Nessan blieb wie angewurzelt stehen und lauschte mit wachsender Furcht den Worten.

»Erst letzte Woche bist du mit Muirgen in die kleine Kapelle an der Furt des Imigh gegangen, um dort zu beten. Du hast den Geistlichen gebeten, bei Christus und der Heiligen Mutter Maria Fürsprache für euch einzulegen. Aber du hast gewußt, daß eure Gebete und euer Flehen nicht erhört werden würden. Deshalb hast du dich wieder auf die alten Bräuche, auf den alten Glauben besonnen. Du bist losgezogen, um Dub Essa zu bitten, Muirgen durch ein Wunder zur Mutter zu machen.«

Nessan ließ den Kopf auf die Brust sinken, seine Schultern sackten zusammen. Er kam sich wie ein kleiner Junge vor, dessen Vergehen entdeckt worden war und der nun die unvermeidliche Strafe erwartete.

»Woher ... weißt du das alles nur?« Er versuchte, selbstsicherer zu klingen.

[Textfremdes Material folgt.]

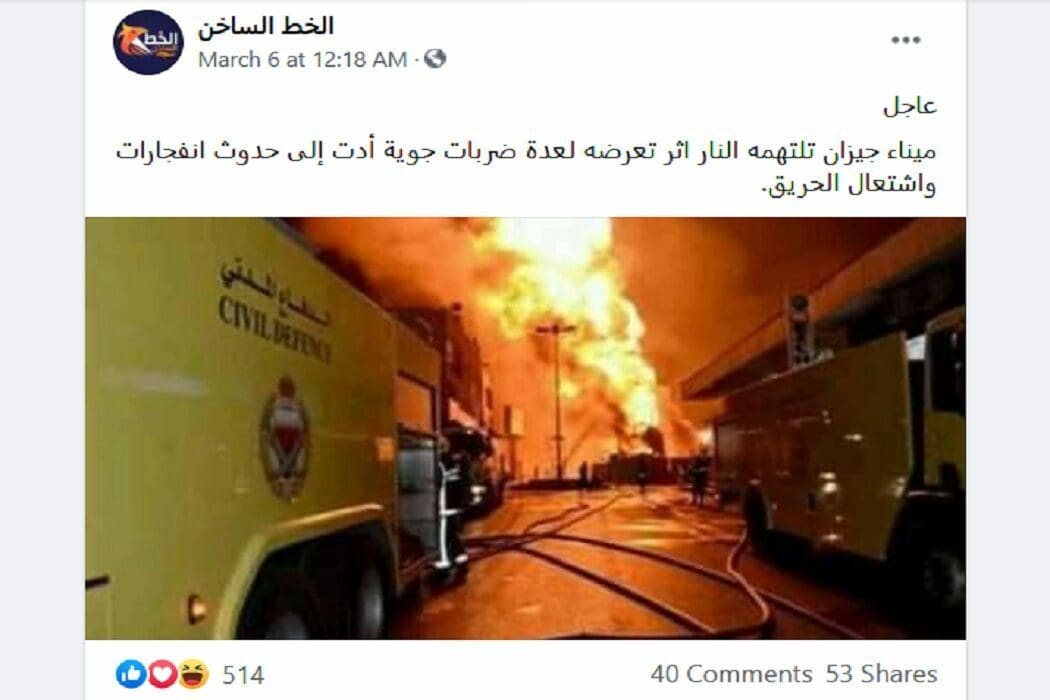Click the CIVIL DEFENCE lettering on truck
Screen dimensions: 1050x700
(x=275, y=331)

»Ich habe schon gesagt, daß dich das nichts angeht. Ich bin Herr dieser dunklen Täler und der Gipfel darüber. Ich erkläre dir hiermit, daß du das nicht begreifen mußt. Kehr heim, und du wirst sehen, deine Gebete wurden erhört. Muirgens Wunsch ist in Erfüllung gegangen.«

Nessan hob sofort den Kopf.

»Du meinst .«

»Kehr heim. Kehr nach Gabhlan heim. Auf deiner Türschwelle wird ein Knabe liegen. Frage nicht, woher er kommt und weshalb er zu dir kam. Verrate niemandem, auf welche Weise er zu dir gelangt ist. Von nun an wird es euer Kind sein, und du wirst den Knaben Dioltas nennen. Du wirst ihn großziehen, damit er später Schäfer in diesen Bergen wird.«

Nessan runzelte erstaunt die Stirn.

»Dioltas? Warum sollte ein unschuldiger Knabe denn >Rache< genannt werden?«

»Frage nicht, woher er kommt und weshalb er zu dir gelangt ist«, wiederholte der Aussätzige mit Nachdruck. »Man wird dich beobachten. Verstößt du gegen diese Regeln, wirst du bestraft werden. Hast du das verstanden?«

Nessan dachte einen Augenblick nach, dann neigte er zustimmend den Kopf. Warum sollte er mit den alten Göttern hadern, die seine Gebete erhört und diesen gespenstischen Kranken als Boten gesandt hatten?

»Ich habe verstanden«, erklärte er leise.

»So geh, aber verrate niemandem etwas von unserem Treffen. Vergiß, daß ich es war, der deine Gebete erhört hat. Vergiß, daß ich es war, der dir dieses Geschenk machte, erinnere dich einzig und allein daran, daß du in meiner Schuld stehst. Eines Tages werde ich dich vielleicht um einen Gefallen bitten. Bis dahin geh nun! Geh rasch!«

Nessan zögerte noch einen Augenblick, doch da hob der furchteinflößende Mann einen Arm. Er sah das tote weiße Fleisch seiner Hand und den knöchernen Finger, der in dem trüben Dunst auf den Weg vor ihm zeigte. Ohne ein weiteres Wort von der sitzenden Gestalt entfernte sich der Schäfer. Nach drei, vier Schritten blickte er unvermittelt zurück. Ein leichter Wind war aufgekommen, bald würde der Nebel abziehen.

Nun konnte er sogar schon den Baum erkennen, doch niemand saß mehr darunter. Mit offenem Mund schaute sich Nessan weiter um. Offenbar befand er sich allein an dem Ort. Er spürte, wie eisige Kälte seinen Nacken hochkroch. Er drehte sich rasch um und eilte nach Hause.